During the sitting Parkin said: "A number of my constituents who have come to see me by appointment are being ridden down by mounted police, driven off the pavement outside the House, and pushed away from the building altogether."

The following year parkin said in the House that he did not realize just how widespread a legend about his borough was until he was in Peking about 18 months before. There, when he stated that he represented Paddington, he was told: "Oh, that is where the church owns the brothels isn't it?" "That legend" said Parkin, "persisted a long time and it was not without a basis of truth." Later he said that what was wanted in Paddington was to get prostitutes off the streets.

Extract from the maiden speech of Mr. David Drew MP (Stroud) 17th June 1997:

"I also pay due regard to the last Labour Member of Parliament for Stroud, Ben Parkin, who served in the 1945 Parliament. On his election, he restored hope and a sense of renewal to the people of Britain after a period of undeserved misery and pain.
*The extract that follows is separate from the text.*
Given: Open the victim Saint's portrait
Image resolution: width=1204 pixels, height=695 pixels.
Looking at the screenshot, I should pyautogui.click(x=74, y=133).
He went on to represent the interests of his constituents with characteristic commitment and gained widespread respect as a valued parliamentarian. He had a lifelong belief in the need for peaceful international relations, based on a foundation of moral leadership, and in the need for socially useful, productive and fulfilling employment, especially for the young. Those remain laudable objects today, and Ben will be long remembered by many of my constituents for giving a lead to social and moral renewal. London Members will know that Ben went on to represent a seat in the capital for many years and that he is best known for his exposure of Rachmanism."